Nielsen first performed as the King of France in the Paramount operetta "The Vagabond King" with Kathryn Grayson.
The film flopped, but MGM signed him to a seven-year deal.
His first film for that studio was auspicious - as the commander in the science fiction classic "Forbidden Planet." He found his best dramatic role as the captain of an overturned ocean liner in the 1972 disaster movie, "The Poseidon Adventure."
Behind the camera, the actor was a well-known prankster. That aspect of his personality was never exploited, however, until "Airplane!" was released in 1980 and became a huge hit.

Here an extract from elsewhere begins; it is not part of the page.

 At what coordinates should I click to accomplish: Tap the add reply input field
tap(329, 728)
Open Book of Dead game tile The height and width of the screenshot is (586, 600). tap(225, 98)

As the doctor aboard a plane in which the pilots, and some of the passengers, become violently ill, Nielsen says they must get to a hospital right away.
"A hospital? What is it?" a flight attendant asks, inquiring about the illness.
"It's a big building with patients, but that's not important right now," Nielsen deadpans.
Critics argued he was being cast against type, but Nielsen disagreed, saying comedy was what he intended to do all along.
It was what he would do for most of the rest of his career, appearing in such comedies as "Repossessed" - a takeoff on "The Exorcist" - and "Mr. Magoo."
But it took years before he got to do the comedy he wanted.
He played Debbie Reynolds' sweetheart in 1957's popular "Tammy and the Bachelor," and he became well known to baby boomers for his role as the Revolutionary War fighter Francis Marion in the TV series "The Swamp Fox."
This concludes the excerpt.